● **DIRECTIONS FOR THIS TASK**: Every record must come back exactly as given.

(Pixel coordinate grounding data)
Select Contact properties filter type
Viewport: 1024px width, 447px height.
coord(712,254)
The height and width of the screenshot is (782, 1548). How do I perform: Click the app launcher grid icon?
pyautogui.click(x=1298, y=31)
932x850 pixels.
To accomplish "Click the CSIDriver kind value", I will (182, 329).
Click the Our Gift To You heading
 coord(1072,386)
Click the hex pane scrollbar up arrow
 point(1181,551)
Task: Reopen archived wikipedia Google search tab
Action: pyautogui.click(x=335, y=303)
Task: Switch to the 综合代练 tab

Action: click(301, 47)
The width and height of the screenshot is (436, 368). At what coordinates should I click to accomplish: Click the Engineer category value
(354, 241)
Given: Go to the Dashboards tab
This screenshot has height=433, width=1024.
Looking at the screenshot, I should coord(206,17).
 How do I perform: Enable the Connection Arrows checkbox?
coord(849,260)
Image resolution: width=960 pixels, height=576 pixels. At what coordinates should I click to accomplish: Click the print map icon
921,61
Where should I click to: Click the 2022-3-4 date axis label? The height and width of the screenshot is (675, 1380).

● **TASK OUTPUT**:
Select Contact properties filter type
Viewport: 1024px width, 447px height.
coord(712,254)
The height and width of the screenshot is (782, 1548). How do I perform: Click the app launcher grid icon?
pyautogui.click(x=1298, y=31)
932x850 pixels.
To accomplish "Click the CSIDriver kind value", I will (182, 329).
Click the Our Gift To You heading
 coord(1072,386)
Click the hex pane scrollbar up arrow
 point(1181,551)
Task: Reopen archived wikipedia Google search tab
Action: pyautogui.click(x=335, y=303)
Task: Switch to the 综合代练 tab

Action: click(301, 47)
The width and height of the screenshot is (436, 368). At what coordinates should I click to accomplish: Click the Engineer category value
(354, 241)
Given: Go to the Dashboards tab
This screenshot has height=433, width=1024.
Looking at the screenshot, I should coord(206,17).
 How do I perform: Enable the Connection Arrows checkbox?
coord(849,260)
Image resolution: width=960 pixels, height=576 pixels. At what coordinates should I click to accomplish: Click the print map icon
921,61
Where should I click to: Click the 2022-3-4 date axis label? The height and width of the screenshot is (675, 1380).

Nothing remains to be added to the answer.